Si cerca di far luce sugli «interferenti endocrini» che possono anche causare gravissime malattie

Un piccolo esercito di sostanze, eterogenee e ancora misteriose, attira l'attenzione del mondo della ricerca medica e della Sanità. Parliamo degli «interferenti endocrini», chiamati talvolta anche «distruttori endocrini»: molecole che hanno la capacità di disturbare il funzionamento del sistema ormonale creando scompiglio nell'intero organismo. «Sono sostanze sfuggenti, la cui pericolosità è difficile da valutare perché dipende anche dall’individuo o perché spesso si manifesta quando piccole quantità di molecole diverse si trovano in una opportuna miscela, negli alimenti o nell’ambiente.
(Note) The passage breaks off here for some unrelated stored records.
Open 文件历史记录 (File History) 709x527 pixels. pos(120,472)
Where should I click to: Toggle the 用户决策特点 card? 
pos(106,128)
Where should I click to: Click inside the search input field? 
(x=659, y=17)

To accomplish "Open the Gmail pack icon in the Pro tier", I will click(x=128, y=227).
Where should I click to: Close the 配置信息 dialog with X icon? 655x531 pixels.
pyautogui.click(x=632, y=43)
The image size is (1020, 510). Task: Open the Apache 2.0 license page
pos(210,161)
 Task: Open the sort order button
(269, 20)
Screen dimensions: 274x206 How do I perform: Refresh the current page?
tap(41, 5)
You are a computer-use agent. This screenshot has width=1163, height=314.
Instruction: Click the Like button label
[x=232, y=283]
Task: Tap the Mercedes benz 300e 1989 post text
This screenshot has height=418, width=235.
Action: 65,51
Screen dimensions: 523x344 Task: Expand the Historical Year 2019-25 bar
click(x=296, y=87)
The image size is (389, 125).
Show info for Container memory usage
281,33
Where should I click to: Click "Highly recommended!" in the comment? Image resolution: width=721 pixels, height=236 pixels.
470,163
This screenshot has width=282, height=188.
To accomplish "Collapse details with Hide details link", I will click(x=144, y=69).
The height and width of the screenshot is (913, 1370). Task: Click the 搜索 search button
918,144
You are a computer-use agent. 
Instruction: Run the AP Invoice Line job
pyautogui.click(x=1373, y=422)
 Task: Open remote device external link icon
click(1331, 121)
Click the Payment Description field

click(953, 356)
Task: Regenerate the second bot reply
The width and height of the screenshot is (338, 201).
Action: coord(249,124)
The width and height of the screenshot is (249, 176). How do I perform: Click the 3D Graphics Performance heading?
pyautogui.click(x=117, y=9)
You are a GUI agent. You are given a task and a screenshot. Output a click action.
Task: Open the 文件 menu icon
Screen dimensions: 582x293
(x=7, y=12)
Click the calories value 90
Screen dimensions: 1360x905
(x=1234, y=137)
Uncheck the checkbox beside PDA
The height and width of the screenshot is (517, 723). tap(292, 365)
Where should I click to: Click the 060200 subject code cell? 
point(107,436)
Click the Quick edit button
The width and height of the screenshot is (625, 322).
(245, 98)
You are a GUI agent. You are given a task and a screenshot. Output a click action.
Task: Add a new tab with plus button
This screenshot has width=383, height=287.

Eppure alcuni effetti sono già identificati: un aumento delle patologie dell'utero, in particolare endometriosi, ritardi nello sviluppo cognitivo dei bambini, alta frequenza di tumori al testicolo, infertilità e disturbi immunitari», spiega Alberto Mantovani, ricercatore dell'Istituto Superiore di Sanità e coordinatore del gruppo di lavoro sugli interferenti endocrini nell'ambito della Strategia Europea Ambiente e Salute, nonché coordinatore di un progetto del Ministero della Salute conclusosi alla fine del 2003. Gli interferenti endocrini agiscono alterando i meccanismi di produzione degli ormoni o sfruttando il fatto di possedere una struttura simile a quella di questi ultimi per prendere il loro posto. Il problema è che gli ormoni hanno un compito importantissimo: sono portatori di ordini e fanno sì che i 100.000 miliardi di cellule che compongono il nostro corpo funzionino armoniosamente anziché come un'accozzaglia di individualiste. Dagli ormoni dipendono le reazioni alla fame, alla sete, alla paura, oltre che l'attrazione sessuale, ma essi governano anche lo sviluppo e la crescita. Basta che nel sangue ci sia una molecola di un ormone su un milione di molecole diverse per ottenere un qualche effetto.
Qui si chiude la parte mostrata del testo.